19. Entire Agreement. The Agreement shall constitute the entire agreement between the parties and shall supersede and extinguish all previous agreements, promises, assurances, warranties, representations and understandings between them, whether oral or written, with respect to its subject matter. Each party confirms that it has not relied upon, and shall have no remedy in respect of, any agreement, warranty, statement, representation, understanding or undertaking made by any party unless that warranty, statement representation, understanding or undertaking is expressly set out in the Agreement. No terms set forth in any Customer documentation shall be of any force or effect, and all such terms are hereby rejected, unless accepted in writing by JUUL.
20. Changes. JUUL may update these Terms from time to time. We will provide you written notice of any proposed change which will apply to all subsequent Orders. If you do not wish to accept any proposed change, please notify JUUL immediately and stop purchasing Products. If you do not notify us of your rejection after receiving notice of a proposed change or if you continue purchasing Products, you will be deemed to have accepted it.

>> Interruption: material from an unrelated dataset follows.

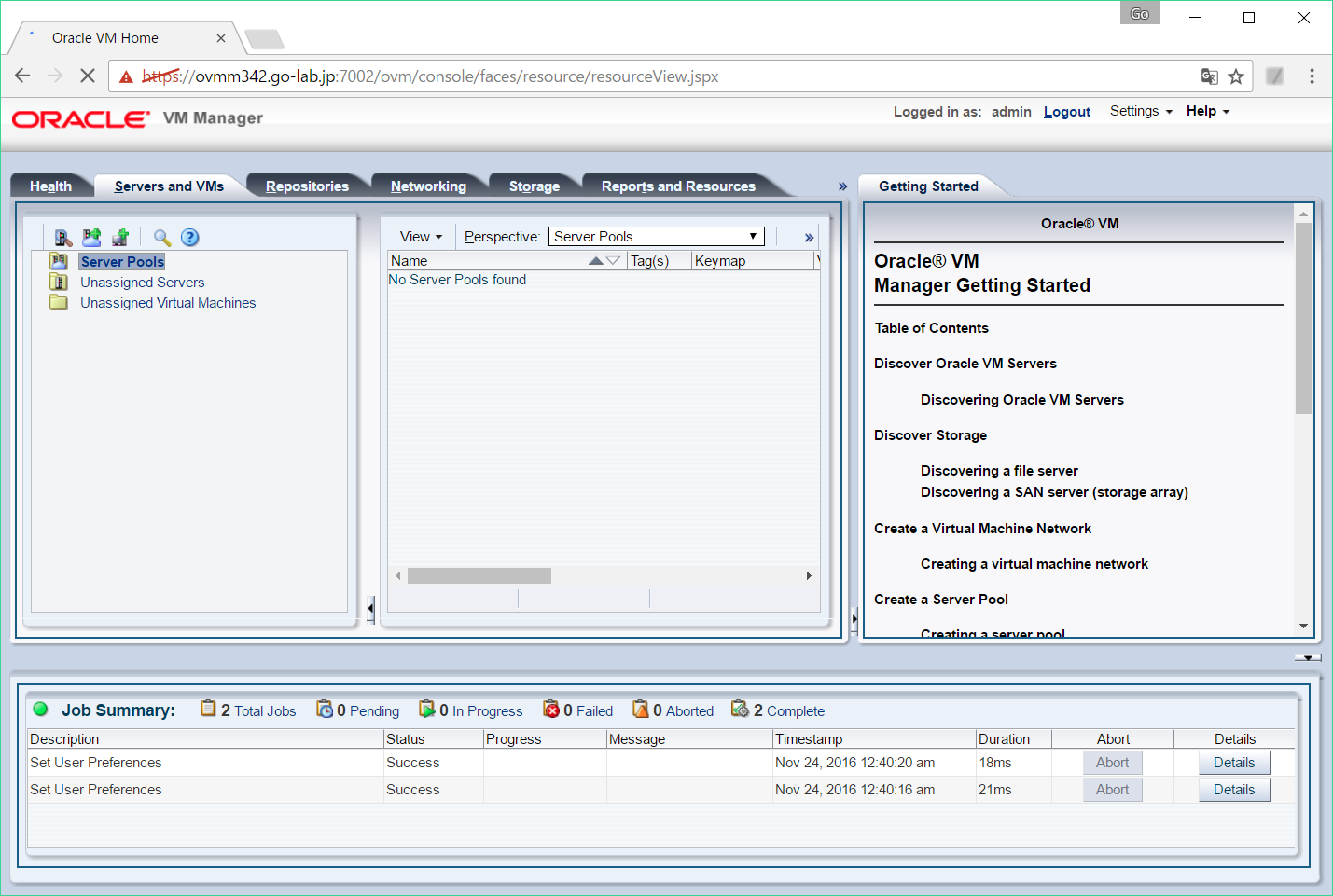Switch to the Networking tab

(x=428, y=186)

21. Waiver. The rights and remedies provided by any Agreement may be waived only in writing and specifically, and any failure to exercise or delay in exercising a right or remedy by JUUL shall not constitute a waiver of that right or remedy or of any other rights or remedies. No provision of the Terms and no breach of any provision of the Terms will be deemed waived by reason of any previous waiver or breach of such provision.